Reasons for multipart/form-data in place of multipart/related

[heruan]

What are the reasons for the spec to be based on multipart/form-data? In the context of GraphQL multipart/related could be a better fit (query + related files).

[jaydenseric]

Interesting. I'm not familiar with multipart/related, what is it and how do you see it being a better fit exactly? Is it universally supported by browser APIs and servers?

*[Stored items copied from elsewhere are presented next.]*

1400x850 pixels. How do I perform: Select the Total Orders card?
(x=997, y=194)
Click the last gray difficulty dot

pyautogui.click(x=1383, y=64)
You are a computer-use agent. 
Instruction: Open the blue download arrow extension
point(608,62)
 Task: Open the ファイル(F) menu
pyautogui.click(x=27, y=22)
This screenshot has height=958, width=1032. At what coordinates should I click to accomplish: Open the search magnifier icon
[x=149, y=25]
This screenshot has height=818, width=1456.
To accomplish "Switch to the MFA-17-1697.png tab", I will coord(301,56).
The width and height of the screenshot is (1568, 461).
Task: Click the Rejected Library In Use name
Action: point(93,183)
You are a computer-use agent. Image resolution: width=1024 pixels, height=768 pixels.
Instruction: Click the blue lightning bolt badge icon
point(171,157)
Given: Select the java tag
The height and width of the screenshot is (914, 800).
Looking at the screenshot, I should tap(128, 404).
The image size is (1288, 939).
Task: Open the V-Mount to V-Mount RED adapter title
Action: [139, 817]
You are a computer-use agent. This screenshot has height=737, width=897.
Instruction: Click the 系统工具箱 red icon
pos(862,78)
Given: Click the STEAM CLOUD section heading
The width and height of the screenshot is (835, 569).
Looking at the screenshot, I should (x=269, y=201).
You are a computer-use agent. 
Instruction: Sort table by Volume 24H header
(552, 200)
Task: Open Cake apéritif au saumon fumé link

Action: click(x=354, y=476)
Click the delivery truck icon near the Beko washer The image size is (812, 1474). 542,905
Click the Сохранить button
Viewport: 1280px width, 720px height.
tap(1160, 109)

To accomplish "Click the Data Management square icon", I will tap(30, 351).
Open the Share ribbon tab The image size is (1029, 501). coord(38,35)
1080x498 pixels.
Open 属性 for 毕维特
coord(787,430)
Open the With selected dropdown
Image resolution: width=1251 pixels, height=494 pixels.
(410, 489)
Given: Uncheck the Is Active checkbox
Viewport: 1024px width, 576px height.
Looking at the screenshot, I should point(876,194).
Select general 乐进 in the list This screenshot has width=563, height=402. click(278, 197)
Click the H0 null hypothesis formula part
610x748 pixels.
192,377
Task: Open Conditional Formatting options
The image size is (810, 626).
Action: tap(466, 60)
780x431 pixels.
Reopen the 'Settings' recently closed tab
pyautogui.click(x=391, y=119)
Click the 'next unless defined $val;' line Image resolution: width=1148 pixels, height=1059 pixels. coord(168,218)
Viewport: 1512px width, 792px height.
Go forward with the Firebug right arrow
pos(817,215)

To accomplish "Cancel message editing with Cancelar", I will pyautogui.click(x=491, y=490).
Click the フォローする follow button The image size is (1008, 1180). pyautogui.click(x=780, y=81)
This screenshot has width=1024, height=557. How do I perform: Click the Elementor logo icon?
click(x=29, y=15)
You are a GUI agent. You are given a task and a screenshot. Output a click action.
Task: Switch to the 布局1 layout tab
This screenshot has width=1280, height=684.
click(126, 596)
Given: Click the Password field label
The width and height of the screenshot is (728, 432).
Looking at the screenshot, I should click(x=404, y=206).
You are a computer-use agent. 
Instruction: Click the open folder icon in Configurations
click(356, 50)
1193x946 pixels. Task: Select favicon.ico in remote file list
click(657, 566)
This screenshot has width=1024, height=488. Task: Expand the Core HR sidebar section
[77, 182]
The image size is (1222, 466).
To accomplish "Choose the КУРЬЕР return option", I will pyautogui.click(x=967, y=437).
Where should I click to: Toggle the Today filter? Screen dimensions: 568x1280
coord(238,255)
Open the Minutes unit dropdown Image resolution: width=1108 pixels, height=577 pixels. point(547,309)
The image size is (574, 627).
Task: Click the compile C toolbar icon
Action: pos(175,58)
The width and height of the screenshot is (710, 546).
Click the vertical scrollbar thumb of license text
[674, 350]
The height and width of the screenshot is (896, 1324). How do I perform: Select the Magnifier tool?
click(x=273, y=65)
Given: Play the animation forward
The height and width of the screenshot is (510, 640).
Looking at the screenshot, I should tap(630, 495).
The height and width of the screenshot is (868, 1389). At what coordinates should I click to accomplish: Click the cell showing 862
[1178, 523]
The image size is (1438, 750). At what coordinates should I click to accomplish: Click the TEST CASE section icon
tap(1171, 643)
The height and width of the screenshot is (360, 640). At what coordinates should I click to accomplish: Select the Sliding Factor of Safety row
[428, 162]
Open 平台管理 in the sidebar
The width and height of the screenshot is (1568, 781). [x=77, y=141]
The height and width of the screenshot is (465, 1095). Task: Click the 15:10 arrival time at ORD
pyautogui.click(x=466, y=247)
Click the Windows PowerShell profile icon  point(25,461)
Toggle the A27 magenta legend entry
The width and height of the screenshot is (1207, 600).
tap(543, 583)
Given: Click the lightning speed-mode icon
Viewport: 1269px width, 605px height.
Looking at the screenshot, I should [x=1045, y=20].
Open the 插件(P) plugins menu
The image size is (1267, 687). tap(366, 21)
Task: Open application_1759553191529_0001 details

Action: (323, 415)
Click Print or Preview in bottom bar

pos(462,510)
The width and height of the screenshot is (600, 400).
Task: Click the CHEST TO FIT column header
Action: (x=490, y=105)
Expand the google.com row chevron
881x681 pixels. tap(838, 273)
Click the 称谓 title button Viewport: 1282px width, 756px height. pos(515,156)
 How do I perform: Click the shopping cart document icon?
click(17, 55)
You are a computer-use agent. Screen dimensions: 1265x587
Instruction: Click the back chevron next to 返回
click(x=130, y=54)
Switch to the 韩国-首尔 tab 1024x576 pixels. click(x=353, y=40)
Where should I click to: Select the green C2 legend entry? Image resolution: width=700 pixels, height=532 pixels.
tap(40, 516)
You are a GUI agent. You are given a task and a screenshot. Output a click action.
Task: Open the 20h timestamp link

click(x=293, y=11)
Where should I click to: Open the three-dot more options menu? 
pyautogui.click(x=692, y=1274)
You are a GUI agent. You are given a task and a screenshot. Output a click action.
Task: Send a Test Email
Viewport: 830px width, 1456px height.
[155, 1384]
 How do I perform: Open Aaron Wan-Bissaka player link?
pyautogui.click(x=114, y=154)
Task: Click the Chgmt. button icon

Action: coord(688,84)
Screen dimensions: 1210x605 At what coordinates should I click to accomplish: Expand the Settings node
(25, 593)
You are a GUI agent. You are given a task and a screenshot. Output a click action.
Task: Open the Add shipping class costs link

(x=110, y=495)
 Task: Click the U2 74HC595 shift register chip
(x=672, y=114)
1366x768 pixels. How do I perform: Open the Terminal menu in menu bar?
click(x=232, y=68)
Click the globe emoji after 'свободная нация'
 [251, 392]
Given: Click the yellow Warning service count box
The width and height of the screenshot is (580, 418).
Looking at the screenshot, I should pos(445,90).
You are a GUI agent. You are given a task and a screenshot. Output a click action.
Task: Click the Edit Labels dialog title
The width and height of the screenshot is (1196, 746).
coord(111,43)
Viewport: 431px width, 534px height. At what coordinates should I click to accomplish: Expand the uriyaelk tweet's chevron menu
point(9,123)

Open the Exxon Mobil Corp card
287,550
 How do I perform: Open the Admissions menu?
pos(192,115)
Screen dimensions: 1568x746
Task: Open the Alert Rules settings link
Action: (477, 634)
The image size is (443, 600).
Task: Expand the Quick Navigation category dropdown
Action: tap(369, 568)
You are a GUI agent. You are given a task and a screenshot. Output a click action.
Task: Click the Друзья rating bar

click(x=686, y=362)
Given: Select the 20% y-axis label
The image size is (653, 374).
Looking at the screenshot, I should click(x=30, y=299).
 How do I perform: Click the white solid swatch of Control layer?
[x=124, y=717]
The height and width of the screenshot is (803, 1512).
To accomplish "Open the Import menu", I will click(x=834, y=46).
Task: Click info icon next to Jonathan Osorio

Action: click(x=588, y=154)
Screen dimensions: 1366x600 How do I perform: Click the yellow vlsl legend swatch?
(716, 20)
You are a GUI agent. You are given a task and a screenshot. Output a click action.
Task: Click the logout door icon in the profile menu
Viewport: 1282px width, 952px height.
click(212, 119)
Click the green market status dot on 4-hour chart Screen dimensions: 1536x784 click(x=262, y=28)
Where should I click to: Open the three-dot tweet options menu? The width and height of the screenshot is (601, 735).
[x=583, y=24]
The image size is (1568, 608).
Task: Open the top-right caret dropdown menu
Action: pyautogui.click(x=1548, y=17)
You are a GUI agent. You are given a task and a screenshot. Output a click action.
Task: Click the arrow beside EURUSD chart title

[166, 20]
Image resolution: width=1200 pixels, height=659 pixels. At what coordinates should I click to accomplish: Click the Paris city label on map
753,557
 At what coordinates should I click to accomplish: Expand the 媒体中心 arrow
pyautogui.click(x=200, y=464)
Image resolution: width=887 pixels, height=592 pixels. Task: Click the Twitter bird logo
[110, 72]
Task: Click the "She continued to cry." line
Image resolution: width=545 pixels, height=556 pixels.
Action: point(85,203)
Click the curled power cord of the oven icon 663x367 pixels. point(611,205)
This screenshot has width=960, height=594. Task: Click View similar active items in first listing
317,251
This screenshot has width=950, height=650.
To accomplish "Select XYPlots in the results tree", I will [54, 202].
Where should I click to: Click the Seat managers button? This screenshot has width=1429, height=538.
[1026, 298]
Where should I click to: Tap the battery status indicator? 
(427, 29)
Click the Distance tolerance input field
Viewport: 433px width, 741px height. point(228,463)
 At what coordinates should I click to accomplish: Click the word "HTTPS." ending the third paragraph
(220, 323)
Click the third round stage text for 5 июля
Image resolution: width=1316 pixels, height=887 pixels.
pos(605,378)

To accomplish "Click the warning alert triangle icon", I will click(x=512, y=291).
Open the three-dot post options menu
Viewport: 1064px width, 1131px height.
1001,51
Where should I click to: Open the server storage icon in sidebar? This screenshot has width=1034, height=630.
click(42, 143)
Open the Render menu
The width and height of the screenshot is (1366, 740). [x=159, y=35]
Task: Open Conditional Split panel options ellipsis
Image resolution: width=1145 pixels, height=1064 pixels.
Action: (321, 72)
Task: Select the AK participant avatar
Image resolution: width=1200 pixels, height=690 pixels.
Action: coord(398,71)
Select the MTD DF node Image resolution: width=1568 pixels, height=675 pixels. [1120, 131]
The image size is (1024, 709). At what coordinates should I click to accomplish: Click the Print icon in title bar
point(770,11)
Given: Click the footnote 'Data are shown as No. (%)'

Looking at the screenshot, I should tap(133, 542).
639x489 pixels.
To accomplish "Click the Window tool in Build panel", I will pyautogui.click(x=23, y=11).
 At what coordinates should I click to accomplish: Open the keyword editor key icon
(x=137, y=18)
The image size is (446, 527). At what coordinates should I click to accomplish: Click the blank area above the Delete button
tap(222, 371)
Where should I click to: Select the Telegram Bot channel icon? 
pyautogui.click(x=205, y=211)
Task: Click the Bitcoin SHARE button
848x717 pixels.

The primary use case for this spec is for clients to use the browser fetch API to upload files to a GraphQL server via mutations. The fetch API automatically encodes a multipart/form-data request with the right headers when the payload is a FormData instance. This is the standard web approach to file uploads, and there are a lot of off the shelf packages available for parsing it, etc.

[jaydenseric]

This question has been answered, but feel free to continue the conversation 🙏

[heruan]

Sorry for the delay! Yeah of course, multipart/form-data is widely supported by browsers natively; multipart/related is not. Still, it would fit better for the purpose:

A multipart/related is used to indicate that each message part is a component of an aggregate whole. It is for compound objects consisting of several inter-related components - proper display cannot be achieved by individually displaying the constituent parts. The message consists of a root part (by default, the first) which reference other parts inline, which may in turn reference other parts. Message parts are commonly referenced by the "Content-ID" part header. The syntax of a reference is unspecified and is instead dictated by the encoding or protocol used in the part.

One common usage of this subtype is to send a web page complete with images in a single message. The root part would contain the HTML document, and use image tags to reference images stored in the latter parts.

Defined in RFC 2387

(From: https://en.wikipedia.org/wiki/MIME#Related)

So I would imagine this multipart/related request for a GraphQL query:

Content-Type: multipart/related; boundary=example-2

--example-2
Content-Type: application/graphql; charset=utf-8

{
  "query": "mutation ($file: Upload!) { singleUpload(file: $file) { id } }",
  "variables": { "file": "cid:1234" }
}
--example-2
Content-Type: image/jpeg
Content-ID: <1234>

[encoded jpeg image]
--example-2--

This way there is no need of a map part, since multipart/related already provides a way (the Content-ID) to relate each part to the "root" part.

[jaydenseric]

multipart/related not working easily with browser APIs such as fetch is a dealbreaker. But even if it was easy, other than semantics, I don't see how it enables anything new from multipart/form-data. You still have parts that stream in sequentially.

The suggestion for removing the map field to use file part ID references in the operation instead equally applies to multipart/form-data, and equally doesn't make sense as far as I can tell. See https://github.com/jaydenseric/graphql-multipart-request-spec/issues/11#issuecomment-388230423.

There are 2 ways your suggestion could be implemented on the server: Easy and hard.

The easy way is to store the operation when it is streamed in - it must be the first part. Then for each file part encountered, for an unknown number of files, recurse the variables looking for it's Content-ID reference to populate the file in place. Problem with this is, the resolvers can't be run until the last file has been streamed in. The files have to be put somewhere in the meantime, so this would only really work for an API that stores temp files, and once uploading is complete, passes filesystem paths as the Upload scalar values to resolvers. You can't have an API like graphql-upload where the resolvers receive file upload streams. Also, multiple recursions instead of just 1 is undesirable.

The hard, but better performing way, is to store the operation when it is streamed in - again, it must be the first part. Then recurse the variables, looking for field string values that regex match some sort of convention for a Content-ID string, in order to construct a map, much like the one in the current spec. That is fragile, what if someone happens to have a string value beginning with cid:, or whatever convention is chosen? Hopefully the recursion to create the map happens fast enough that it is ready before the first file is received (just thinking out loud, maybe it's not an issue). The implementation would need to be able to account for the situation where the public might maliciously use cid: in the beginning of string values for mutations to do with making posts, changing their name, etc. Although, any implementation should be prepared for the event of malformed requests with files never arriving anyway.

I feel like there are also other factors I'm forgetting.